A Python library with methods to create, update and search on encrypted indices stored in content repositories in a Matrix homeserver.
GSoC '22 project with Matrix.org: Project link
The library has four main modules:
index.py contains the EncryptedIndex
class, which is used to convert a list of room events into a structurally encrypted index according to the aforementioned SSE scheme. The index created thusly consists of two data structures: a lookup table and a datastore.
The lookup table is a mapping from keywords to locations in the datastore where their results can be found. Meanwhile, the datastore is a multi-dimensional array which contains random batches of event ids for events in which the keywords occur.
storage.py contains the IndexStorage
class, which is used to transform the single massive datastore into smaller blobs that can be stored as files on a Matrix homeserver. It exposes an iterator for the client to store the blobs on the server and then updates the lookup table of the index to point to remote locations using the MXC URIs instead of local array positions.

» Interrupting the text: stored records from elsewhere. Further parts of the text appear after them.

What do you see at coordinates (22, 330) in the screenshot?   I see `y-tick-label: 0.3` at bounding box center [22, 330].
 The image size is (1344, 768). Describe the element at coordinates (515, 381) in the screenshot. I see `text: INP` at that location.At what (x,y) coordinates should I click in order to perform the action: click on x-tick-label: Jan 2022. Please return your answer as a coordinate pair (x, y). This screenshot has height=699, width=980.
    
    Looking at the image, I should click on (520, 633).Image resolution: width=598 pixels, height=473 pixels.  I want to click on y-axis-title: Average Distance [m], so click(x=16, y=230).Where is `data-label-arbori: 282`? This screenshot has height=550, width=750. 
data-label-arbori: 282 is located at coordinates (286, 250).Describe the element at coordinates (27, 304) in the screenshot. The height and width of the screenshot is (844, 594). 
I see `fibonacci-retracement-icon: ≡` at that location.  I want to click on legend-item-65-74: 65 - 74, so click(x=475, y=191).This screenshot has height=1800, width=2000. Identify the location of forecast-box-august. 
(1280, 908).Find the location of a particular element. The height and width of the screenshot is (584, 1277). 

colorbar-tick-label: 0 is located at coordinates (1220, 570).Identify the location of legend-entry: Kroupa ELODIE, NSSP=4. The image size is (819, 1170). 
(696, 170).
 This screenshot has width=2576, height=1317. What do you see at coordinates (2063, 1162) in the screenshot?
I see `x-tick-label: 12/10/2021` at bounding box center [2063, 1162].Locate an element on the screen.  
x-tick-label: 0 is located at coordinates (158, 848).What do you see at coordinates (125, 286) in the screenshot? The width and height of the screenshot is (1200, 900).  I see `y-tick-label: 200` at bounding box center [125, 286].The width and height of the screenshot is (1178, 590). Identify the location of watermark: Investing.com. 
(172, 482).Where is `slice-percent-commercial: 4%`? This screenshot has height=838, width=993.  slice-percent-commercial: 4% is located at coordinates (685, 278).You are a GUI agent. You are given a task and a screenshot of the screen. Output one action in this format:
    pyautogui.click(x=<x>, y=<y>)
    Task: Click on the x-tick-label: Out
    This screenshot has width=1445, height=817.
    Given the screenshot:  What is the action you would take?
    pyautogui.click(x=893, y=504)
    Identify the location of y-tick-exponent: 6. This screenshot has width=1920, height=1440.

merge.py contains the IndexMerge
class, which is used to merge two or more remote encrypted indices. It exposes an iterator for the client to fetch data blobs from one or more homeservers and merges them into a new encrypted index.
search.py contains the EncryptedSearch
class, which is used to search for a query across one or more encrypted indices at once. It performs this operation in two steps: First identifying the files to be fetched, then locating the relevant chunks within those files.